Ha ha, time to go deep, deep into the piney north woods with Burl to review The Great Outdoors, a picture from John Hughes and Howard Deutch, the same team that brought us Some Kind of Wonderful just one year earlier! This time it’s not a teen angst fest though, but, purportedly, a goofy family comedy!
It’s another movie where John “The Silent Partner” Candy goes on vacation, just like he does in Summer Rental, and again it all goes hooky-pooky! Because, wouldn’t you know it, just moments after he and his family (wife, two boys) install themselves in a fantastically huge lakeside cabin owned by Robert “Christine” Prosky, along comes his brother-in-law Roman, uninvited, to mess up the week! Roman is played by funnyman Dan “Ghostbusters” Aykroyd, and he’s a slickster investment-banker type with a wife and two daughters modeled after the twins in The Shining! (Twilight Zone music plays whenever they appear on screen, which I suppose is slightly better than using the shower cue from Psycho! But not much!)
From there the movie is mainly plotless! Candy’s Chet and Aykroyd’s Roman have a mildly antagonistic relationship, which plays itself out shaggily through the first two acts, then suddenly becomes more heated largely so the picture can move into its final act! The other members of their families mainly just sit around and watch, though Candy’s older boy finds time to strike up a romance with a pretty local girl (which supplies the teen angst we expect from Hughes, ha ha!), and the two little girls get themselves lost in a dynamite-filled bear cave so the picture can have its climax! (Some Chekhovian law or other is brazenly flaunted by the unbelievable fact that this dynamite never goes off!)

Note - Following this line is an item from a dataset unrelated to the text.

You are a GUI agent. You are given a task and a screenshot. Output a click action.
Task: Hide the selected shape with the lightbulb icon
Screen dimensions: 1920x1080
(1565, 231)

The best part of this picture comes near the beginning, when Chet tells the story of a bear encounter he’d had in that very cabin, years before on his honeymoon! He’d fired a shotgun at the bear and, while failing to wound it, had taken all the hair off its head with his buckshot! Towards the end of the picture this very same baldheaded bear returns, and I was astonished to find by watching the credits that the picture’s Special Makeup Effects, which credit I assume is in reference mainly to the bear’s glabrous pate, had been created by none other than Rob “The Thing” Bottin! Ha ha! The bear itself is of course played by Bart, and not to be a name dropper, but he’s a celebrity I’ve actually met! At a certain distance of course, ha ha!But aside from the bear and an opening set to “Yakity Yak,” most of the movie is pretty dire, and I say this as one who appreciates the comedy stylings of both Candy and Aykroyd! Ha ha, it’s just not a very funny picture! I suspect director Deutch is a man without much of a sense of humour, and that what hilarity could be gleaned from Grumpier Old Men came only in spite of his work! As for Hughes, well, he provides a few bon mots, but this feels like something he tossed off over a weekend at his own lakeside cabin! There’s a certain country coziness to it, but it’s too episodic and ramshackle even to provide 80s comedy-level amusement! So in the end, it’s my sad lot to give The Great Outdoors one set of bear buttocks!